I always used to pirate Adobe software, but the monthly pricing is very reasonable and you get all the Adobe software for the price, rather than web/print/video bundles like they used to. They've really turned around and made this pirate into a customer.


I have to admit, the subscription model is way more attractive to me than the one-time model. I'm not someone who uses Photoshop every day, so if I sit down and think "it'd be really handy to use it right now, just this once, for this one thing" ... I'm not going to shell out hundreds to do it. I'm just not. I'll use GIMP if I can or I'll pirate Photoshop if I can't.

I might shell out $50, though, and if I find I'm using it often, great. If not, I'll cancel and I'll have only spent $50 for a legitimate use case.


That depends on the use case. The subscription model will be significantly more expensive for people who don't need the newest features. At about $50 per month the $1200 for CS Design Standard are payed off after 2 years. Whereas I'm still using the 6 year old InDesign CS3. And a nearby t-shirt printing shop is using Illustrator 10, from 2001.


This is absolutely a fair point regarding the total cost over time, but I'm referring to the first cost, where I don't have the product and am considering purchasing it.

A one-time $1200 fee is a non-starter. There's no way I'm paying that much money for a product that I'm not even sure I'll use next month.

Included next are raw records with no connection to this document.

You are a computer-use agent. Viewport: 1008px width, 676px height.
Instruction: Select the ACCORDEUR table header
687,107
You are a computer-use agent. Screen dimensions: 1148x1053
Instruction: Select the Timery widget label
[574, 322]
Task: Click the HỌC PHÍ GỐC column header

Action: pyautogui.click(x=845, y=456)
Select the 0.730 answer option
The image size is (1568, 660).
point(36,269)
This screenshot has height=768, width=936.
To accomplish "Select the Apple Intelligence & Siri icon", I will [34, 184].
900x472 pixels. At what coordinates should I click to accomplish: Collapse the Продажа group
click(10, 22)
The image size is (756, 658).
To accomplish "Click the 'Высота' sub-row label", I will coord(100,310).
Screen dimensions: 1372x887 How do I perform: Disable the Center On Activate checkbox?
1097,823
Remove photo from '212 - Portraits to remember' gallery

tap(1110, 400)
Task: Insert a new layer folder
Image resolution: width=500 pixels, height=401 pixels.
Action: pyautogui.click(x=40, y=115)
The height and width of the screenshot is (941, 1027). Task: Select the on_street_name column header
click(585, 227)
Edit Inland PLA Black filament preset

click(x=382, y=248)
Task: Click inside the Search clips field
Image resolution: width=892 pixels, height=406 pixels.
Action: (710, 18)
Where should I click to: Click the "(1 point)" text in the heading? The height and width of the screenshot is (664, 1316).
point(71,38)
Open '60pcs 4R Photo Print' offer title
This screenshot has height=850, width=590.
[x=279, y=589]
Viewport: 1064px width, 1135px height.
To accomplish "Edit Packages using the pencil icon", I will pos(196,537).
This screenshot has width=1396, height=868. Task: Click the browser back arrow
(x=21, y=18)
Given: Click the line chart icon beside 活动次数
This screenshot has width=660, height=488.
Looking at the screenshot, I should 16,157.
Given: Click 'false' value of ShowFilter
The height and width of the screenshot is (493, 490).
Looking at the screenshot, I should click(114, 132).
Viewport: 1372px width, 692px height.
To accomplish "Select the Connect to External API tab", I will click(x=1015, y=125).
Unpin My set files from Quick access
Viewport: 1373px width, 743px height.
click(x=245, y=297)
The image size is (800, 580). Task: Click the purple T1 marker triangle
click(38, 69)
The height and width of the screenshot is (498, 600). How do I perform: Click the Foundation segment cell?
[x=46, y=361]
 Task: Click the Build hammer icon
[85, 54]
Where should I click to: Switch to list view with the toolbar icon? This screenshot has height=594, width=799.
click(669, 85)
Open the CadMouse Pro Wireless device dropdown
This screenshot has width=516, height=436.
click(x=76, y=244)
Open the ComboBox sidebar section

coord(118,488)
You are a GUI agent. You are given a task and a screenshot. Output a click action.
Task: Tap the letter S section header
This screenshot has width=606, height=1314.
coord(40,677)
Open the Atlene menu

$50 (or, as I've been corrected by others -- thanks) $20 to try it out? That's a much easier decision.


$20 to try it out?

Its $30 without the annual commitment.


I know I'm "supposed" to be against this, but if my livelihood depended on Photoshop, I know I can easily generate more than $50/mo of value from using one of the apps. (Hell, even as a hobbyist, I can justify the cost if one considers how much a hobby or typical weekend night out with friends cost)

It's a better deal than paying $1000 all at once and you can stop paying at any time. From an accounting perspective, nothing really changes because the subscriptions are basically equivalent to depreciating a boxed copy of CS.

Where this model doesn't make sense is for businesses that don't upgrade CS every 2 years. In that case, the subscription model is more expensive.


My problem is the 1 year commitments. I don't feel like I'm "saving" enough to make them worth it. The "introductory" pricing is classic bait-and-switch and I don't feel like I'm getting my money's worth each month when I only launch the apps a couple times a week. I guess I'd feel better about buying it if things really felt like a cloud service -- but the apps don't feel as speedy and well-made as Google, they lean more towards the Apple side of the Cloud: It works, just not quite well enough to be fast.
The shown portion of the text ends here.